Arabella Velleux is a PhD student in Public Affairs at the University of Minnesota, specializing in quantitative public policy analysis, public health, and criminal justice. Her research focuses on how structural conditions, such as policing practices, environmental policy, and access to resources, shape violence, mortality, and life expectancy among marginalized communities, with particular attention to Indigenous and formerly incarcerated populations.
Arabella holds a B.S. in Mathematics from Augsburg University, where she conducted funded research in econometrics and data science, including analyses of sports economics, broadband access on tribal lands, and disaster preparedness. She has additional research experience through the National Science Foundation’s Sustainable Land and Water Resources REU and has presented her work at national conferences. Her current projects include descriptive and causal analyses of racial disparities in drowning mortality and policy evaluations of extractive industries near tribal lands.
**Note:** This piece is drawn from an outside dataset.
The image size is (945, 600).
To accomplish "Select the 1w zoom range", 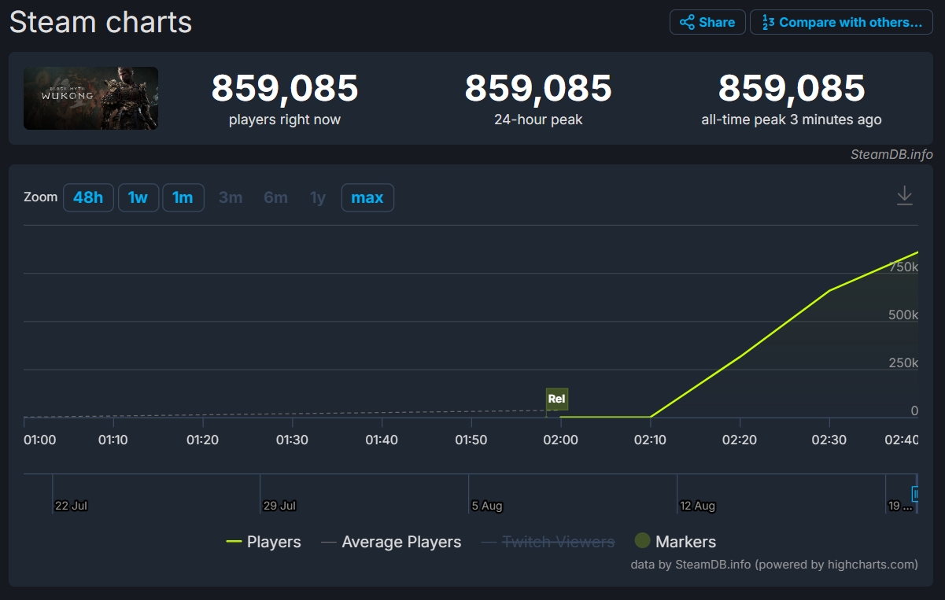I will (x=138, y=197).
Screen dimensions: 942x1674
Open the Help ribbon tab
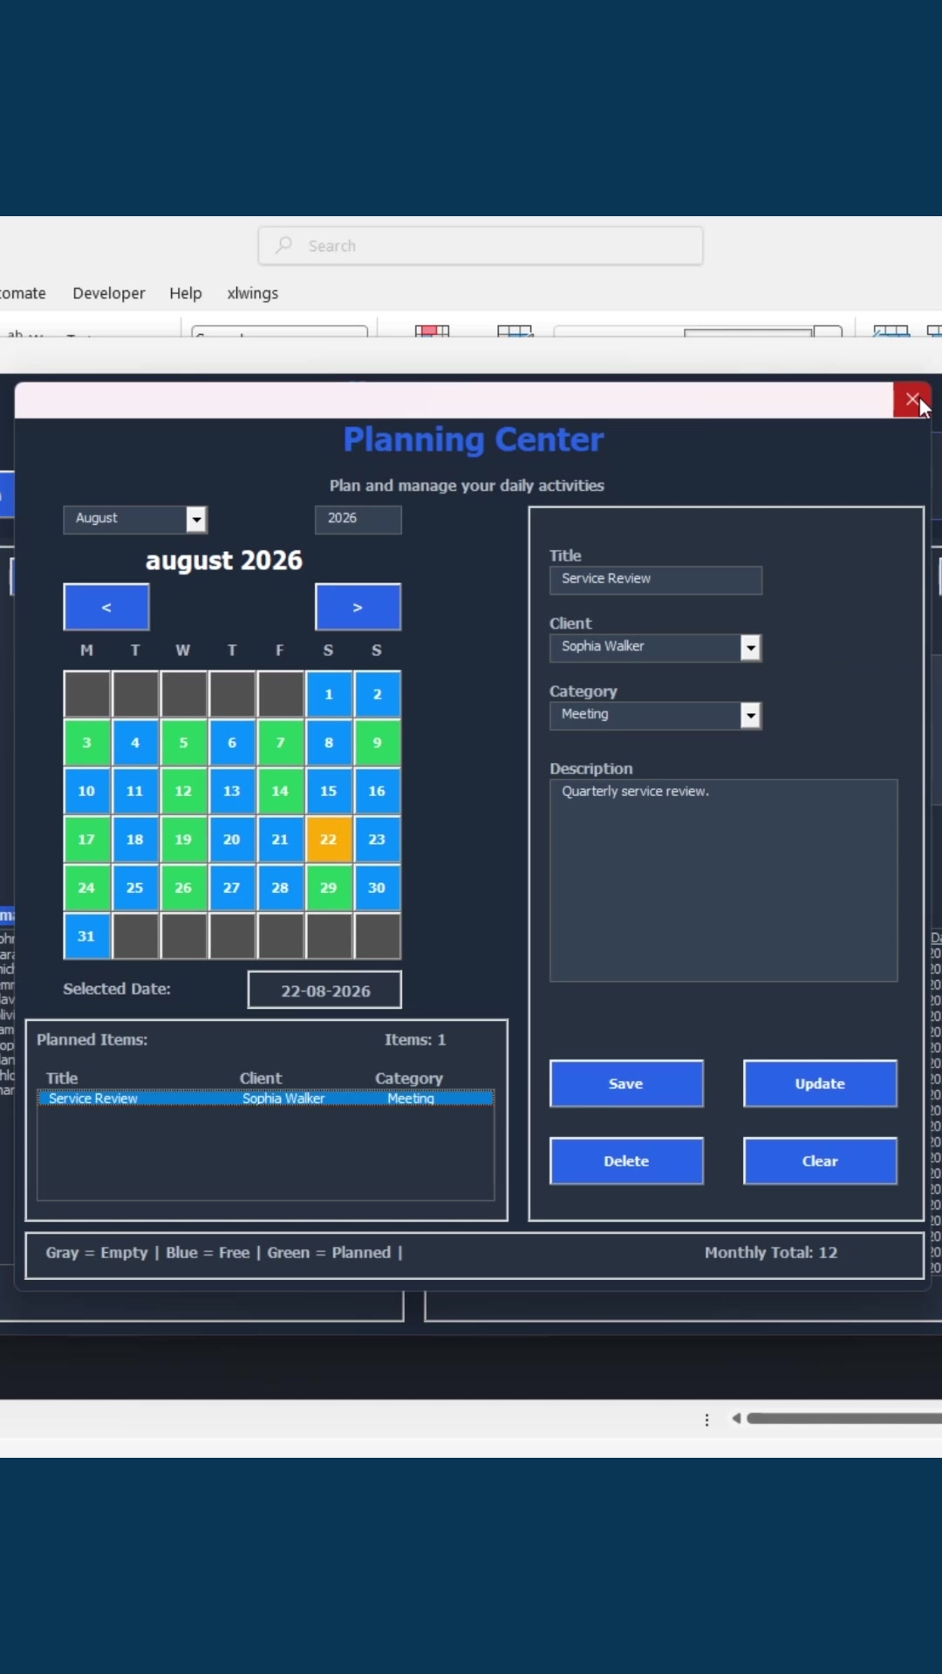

Alongside her academic work, Arabella is deeply engaged in community-based practice. She has worked in adult detention facilities, halfway houses, and community justice settings, and currently serves as an adjunct faculty member at Red Lake Nation College, teaching mathematics and supporting Indigenous students’ educational pathways. She is also active in local community programming in the Twin Cities.
Arabella’s work is grounded in a commitment to methodological rigor, critical perspectives on positivism, and the use of empirical research to inform equitable and accountable public policy.